I have the following code.
import polars as pl
class Summary:
def __init__(self, value: float, origin: str):
self.value = value
self.origin = origin
def __repr__(self) -> str:
return f'Summary({self.value},{self.origin})'
def __mul__(self, x: float | int) -> 'Summary':
return Summary(self.value * x, self.origin)
def __rmul__(self, x: float | int) -> 'Summary':
return self * x
mapping = {
'CASH': Summary( 1, 'E'),
'ITEM': Summary(-9, 'A'),
'CHECK': Summary(46, 'A'),
}
df = pl.DataFrame({'quantity': [7, 4, 10], 'type': mapping.keys(), 'summary': mapping.values()})
The dataframe df
looks as follows.
shape: (3, 3)
┌──────────┬───────┬───────────────┐
│ quantity ┆ type ┆ summary │
│ --- ┆ --- ┆ --- │
│ i64 ┆ str ┆ object │
╞══════════╪═══════╪═══════════════╡
│ 7 ┆ CASH ┆ Summary(1,E) │
│ 4 ┆ ITEM ┆ Summary(-9,A) │
│ 10 ┆ CHECK ┆ Summary(46,A) │
└──────────┴───────┴───────────────┘
Especially, the summary
column contains a Summary
class object, which supports multiplication. Now, I'd like to multiply this column with the quantity
column.
However, the naive approach raises an error.

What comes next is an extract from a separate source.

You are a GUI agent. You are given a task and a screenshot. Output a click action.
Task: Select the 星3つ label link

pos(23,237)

df.with_columns(pl.col('quantity').mul(pl.col('summary')).alias('qty_summary'))
SchemaError: failed to determine supertype of i64 and object
Is there a way to multiply these columns?
Remember that Polars is designed so that computations run in Rust, not Python, where it's like 1000x faster. If you have Python operations you want to run, you lose a lot of the benefit of using Polars in the first place.

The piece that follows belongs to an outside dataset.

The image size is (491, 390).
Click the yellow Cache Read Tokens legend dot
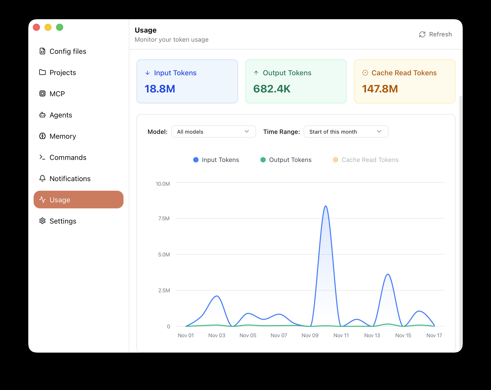point(335,160)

But, thankfully, Polars does have a very nice feature that is relevant here, which is “native” processing of dataclasses
.
import polars as pl
from dataclasses import dataclass
@dataclass
class Summary:
value: float
origin: str
def __mul__(self, x: float | int) -> "Summary":
return Summary(self.value * x, self.origin)

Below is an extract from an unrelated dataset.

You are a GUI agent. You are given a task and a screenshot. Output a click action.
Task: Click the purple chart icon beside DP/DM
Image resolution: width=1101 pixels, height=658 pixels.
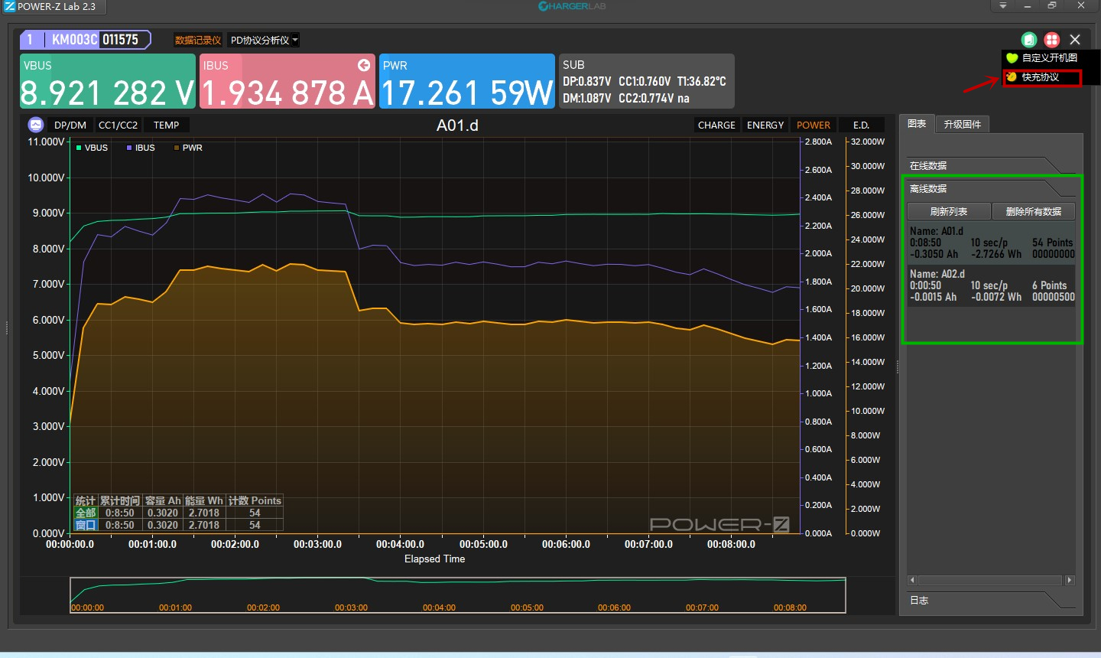(x=35, y=125)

def __rmul__(self, x: float | int) -> "Summary":
return self * x
mapping = {
"CASH": Summary(1, "E"),
"ITEM": Summary(-9, "A"),
"CHECK": Summary(46, "A"),
}
df = pl.DataFrame(
{
"quantity": [7, 4, 10],
"type": mapping.keys(),
"summary": mapping.values(),
}
)
df
Because Summary
is a dataclass
, you 1. don't need __init__
and __repr__
(they come for free), and 2. don't need to do anything special for Polars to struct-ify them.
shape: (3, 3)
┌──────────┬───────┬────────────┐
│ quantity ┆ type ┆ summary │
│ --- ┆ --- ┆ --- │
│ i64 ┆ str ┆ struct[2] │
╞══════════╪═══════╪════════════╡
│ 7 ┆ CASH ┆ {1.0,"E"} │
│ 4 ┆ ITEM ┆ {-9.0,"A"} │
│ 10 ┆ CHECK ┆ {46.0,"A"} │
└──────────┴───────┴────────────┘
Now you can just do regular Polars struct ops:
df.with_columns(
qty_summary=pl.struct(
pl.col("summary").struct.field("value") * pl.col("quantity"),
pl.col("summary").struct.field("origin"),
)
)